Michael and I haven’t been to this lake for years, but it played a part in our very earliest years here, when we organized an overnight camping trip with our first Cañari friends, my photography students and their spouses and siblings. We were a group of about ten. The truck we hired couldn’t make it all the way, so we ended up walking overland. The Cañaris (with their big lungs and oxygenated hearts) leaping over the páramo grass while carrying a large tarp, pots, food, our packs (mine with a heavy Hasselblad camera and gear) and even a bass drum, while Michael and I, carrying nothing, were on our knees every few yards, gasping to catch our breath. We slept by the lake, under the tarp, where our friends built a fire while playing music long into the night. The next morning, a bit sick from carbon monoxide, we walked around the lake and Michael and the boys tried their luck fishing.

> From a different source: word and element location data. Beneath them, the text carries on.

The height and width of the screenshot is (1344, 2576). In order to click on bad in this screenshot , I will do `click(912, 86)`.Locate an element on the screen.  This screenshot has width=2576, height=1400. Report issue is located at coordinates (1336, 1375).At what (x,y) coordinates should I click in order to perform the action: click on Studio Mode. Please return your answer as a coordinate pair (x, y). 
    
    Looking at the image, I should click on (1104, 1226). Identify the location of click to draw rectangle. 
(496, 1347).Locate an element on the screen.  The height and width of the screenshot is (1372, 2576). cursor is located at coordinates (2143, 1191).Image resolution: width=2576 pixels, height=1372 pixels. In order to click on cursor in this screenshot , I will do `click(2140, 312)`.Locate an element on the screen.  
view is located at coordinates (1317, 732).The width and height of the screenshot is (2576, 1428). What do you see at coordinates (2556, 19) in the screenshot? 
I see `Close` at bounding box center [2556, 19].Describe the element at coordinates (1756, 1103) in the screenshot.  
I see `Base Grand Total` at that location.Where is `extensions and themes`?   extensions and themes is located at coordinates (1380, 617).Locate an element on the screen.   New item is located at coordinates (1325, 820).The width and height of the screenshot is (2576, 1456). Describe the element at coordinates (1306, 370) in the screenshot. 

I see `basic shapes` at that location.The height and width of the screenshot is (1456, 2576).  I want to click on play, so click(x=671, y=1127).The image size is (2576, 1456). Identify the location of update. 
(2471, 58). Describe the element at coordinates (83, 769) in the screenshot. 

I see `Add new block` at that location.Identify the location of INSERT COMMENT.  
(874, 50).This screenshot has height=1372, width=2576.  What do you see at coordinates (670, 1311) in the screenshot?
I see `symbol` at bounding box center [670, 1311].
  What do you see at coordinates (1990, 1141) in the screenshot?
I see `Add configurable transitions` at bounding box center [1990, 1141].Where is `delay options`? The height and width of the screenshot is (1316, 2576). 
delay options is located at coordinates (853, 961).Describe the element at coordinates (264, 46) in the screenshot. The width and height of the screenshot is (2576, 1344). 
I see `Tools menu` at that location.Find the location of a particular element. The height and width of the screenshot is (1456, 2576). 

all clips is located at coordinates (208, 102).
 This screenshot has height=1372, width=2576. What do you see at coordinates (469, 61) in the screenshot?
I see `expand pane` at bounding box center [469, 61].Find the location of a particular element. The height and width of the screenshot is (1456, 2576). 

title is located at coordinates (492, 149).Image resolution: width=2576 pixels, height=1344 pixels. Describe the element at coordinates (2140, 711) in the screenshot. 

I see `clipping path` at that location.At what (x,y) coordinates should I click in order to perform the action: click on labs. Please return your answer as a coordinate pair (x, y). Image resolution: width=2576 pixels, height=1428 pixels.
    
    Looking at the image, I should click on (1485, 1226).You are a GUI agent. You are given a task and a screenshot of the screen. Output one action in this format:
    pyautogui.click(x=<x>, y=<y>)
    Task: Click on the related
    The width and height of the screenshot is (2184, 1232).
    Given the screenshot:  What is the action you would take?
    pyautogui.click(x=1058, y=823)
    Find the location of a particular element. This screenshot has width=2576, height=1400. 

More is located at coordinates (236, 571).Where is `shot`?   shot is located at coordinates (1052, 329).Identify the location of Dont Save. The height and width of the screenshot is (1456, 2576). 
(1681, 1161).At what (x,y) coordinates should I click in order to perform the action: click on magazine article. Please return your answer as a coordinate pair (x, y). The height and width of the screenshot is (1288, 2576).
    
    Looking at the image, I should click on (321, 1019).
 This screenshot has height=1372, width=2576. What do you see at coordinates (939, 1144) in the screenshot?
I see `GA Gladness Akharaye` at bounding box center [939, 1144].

It was a wonderful time – a significant moment then and an evocative one now. Antonio, one of my students, died last year, and his wife Edelina, died ten years ago, and the little girl in the photo below now works in a nail salon in New Jersey. Another couple is separated, and a young woman, unmarried but hopeful at the time, is now a “migrant widow” – one of many Cañari women left in marital limbo here, raising children, while their immigrant husbands in the U.S. make new lives, some with new families.
The bottom right photo is the only one I could find in my digital files from that original trip to Lake Culebrillas – the boys looking for fish with Michael’s net – although the other images were taken around the same year, 1992.